Anyone who wants to rescue it,or start another airline, must do with his own money and /or pension plan.

Pravin? The unions? Thought not.

Same old socialist refrain. Let’s blow other people’s money.

Except, in the mind of a socialist, what’s yours is his too. Remember that all private property is theft, to a socialist.

Certainly, the BRPs make a very good point.
This – with a deep depression looming – is NO time to strengthen the hands of the militant unions like Cabin Crew (basicly coffee trolley pushers) and Numsa.

SAA is Africa’s proof to the world that given enough political pressure even a brick can fly.

Another Gupta-type ‘How to Steal a Country’ movie should be made.
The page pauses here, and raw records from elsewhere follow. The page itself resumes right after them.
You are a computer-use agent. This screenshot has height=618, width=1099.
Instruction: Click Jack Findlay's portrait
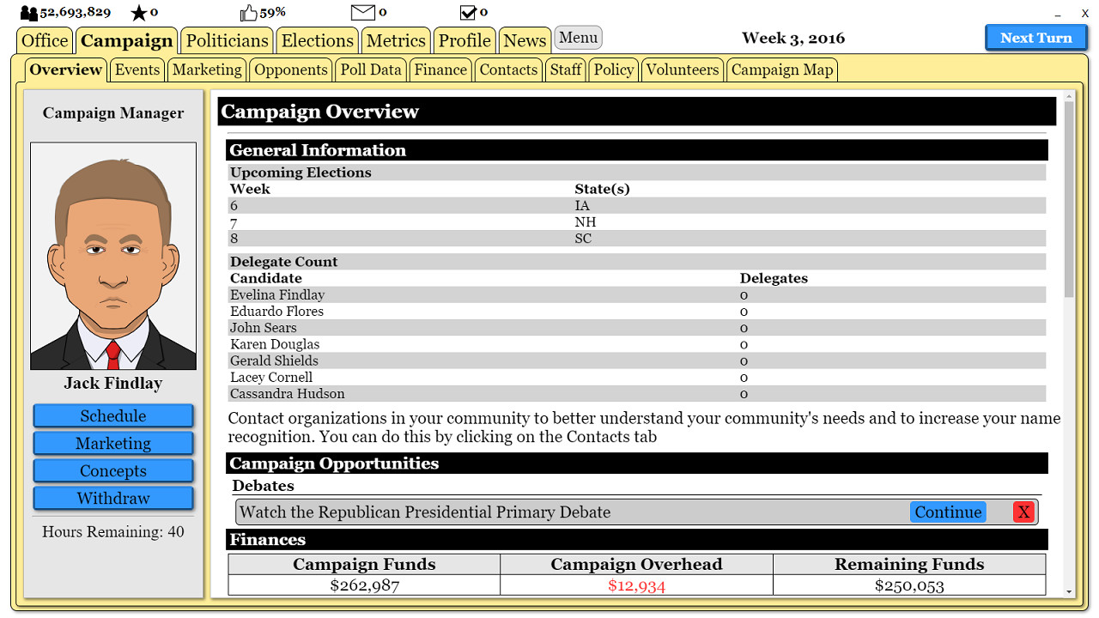(113, 256)
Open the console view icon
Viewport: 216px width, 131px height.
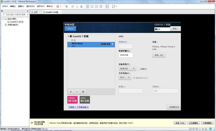pyautogui.click(x=107, y=6)
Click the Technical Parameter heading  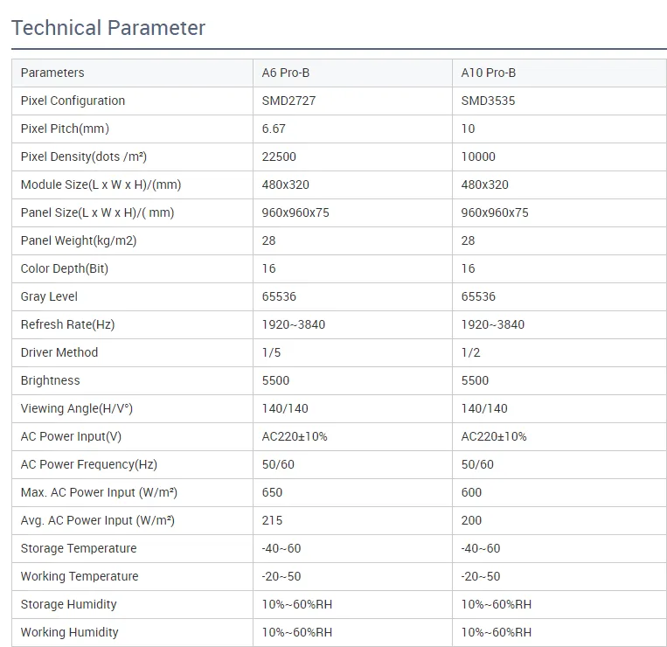point(108,28)
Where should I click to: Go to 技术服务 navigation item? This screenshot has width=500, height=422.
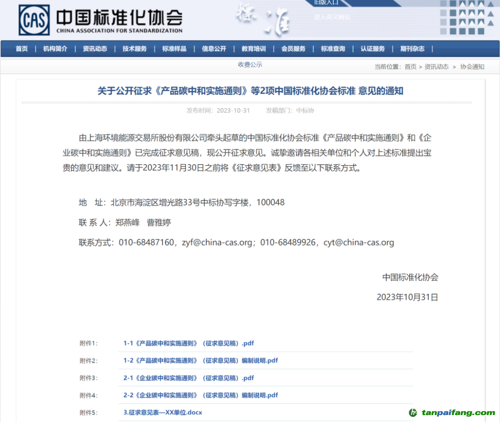[135, 49]
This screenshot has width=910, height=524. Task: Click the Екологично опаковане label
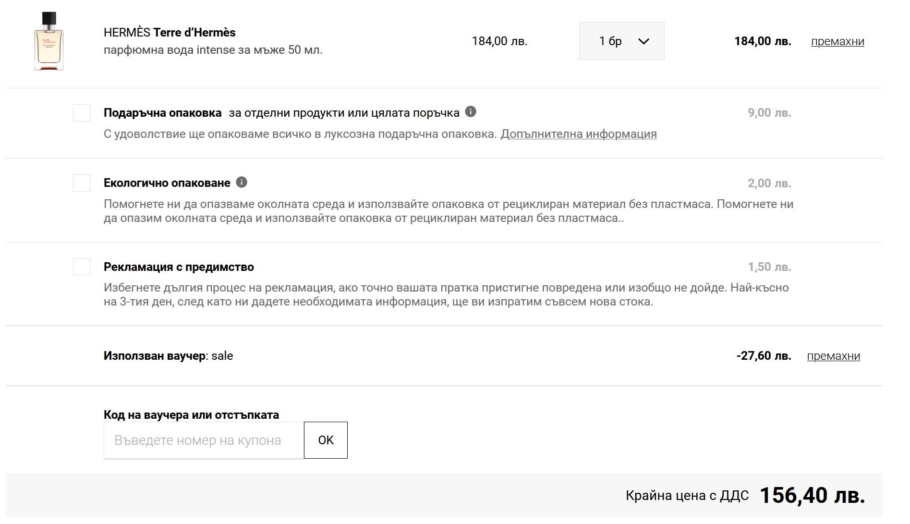tap(167, 183)
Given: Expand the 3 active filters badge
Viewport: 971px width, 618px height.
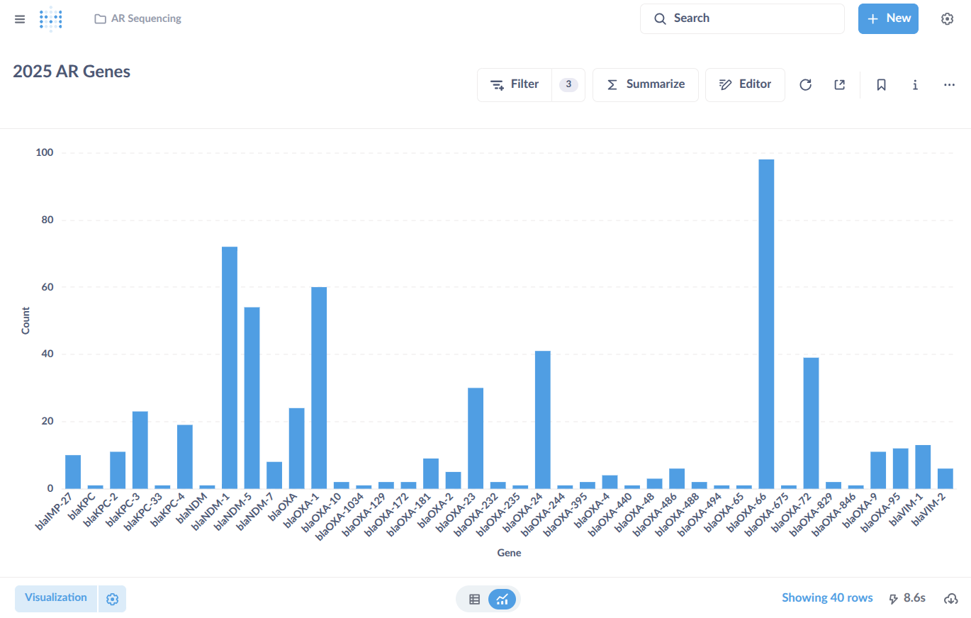Looking at the screenshot, I should [x=568, y=85].
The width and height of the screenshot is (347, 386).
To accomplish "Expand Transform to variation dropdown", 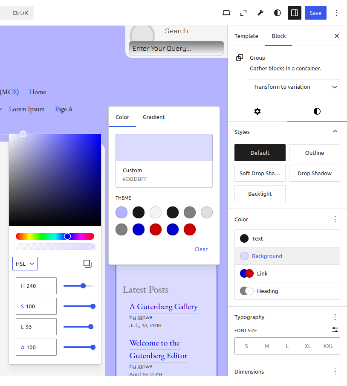I will [x=295, y=87].
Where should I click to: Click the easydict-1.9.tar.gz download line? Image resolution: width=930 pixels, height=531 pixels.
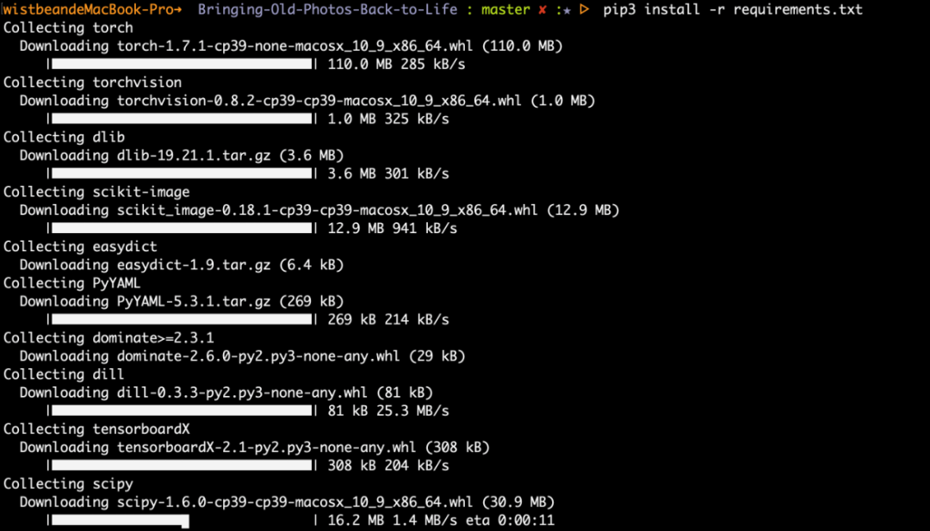pos(182,265)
It could be called ‘

I fervantly hope this is Mr Gordhan’s final communistic fling. The BRP Act clearly gives him no legal right to interfere in the process, but he persists in running a parallel “rescue” process.
This is another example where poor old Cyril fails to provide obviously necessary leadership.

i agree as the court only took the 4700 SAA employees into consideration and not the rest of a whole nation out of whose Taxes the funding of a loss making SOE comes. totally wrong decision.

I have lost all respect for Gordhan. He is essentially a communist / socialist who does not understand economics.

There is only one cabinet member who knows what he is doing, Tito Mboweni. The others are just oxygen thieves.

This obsession with SOEs will be the downfall of our country.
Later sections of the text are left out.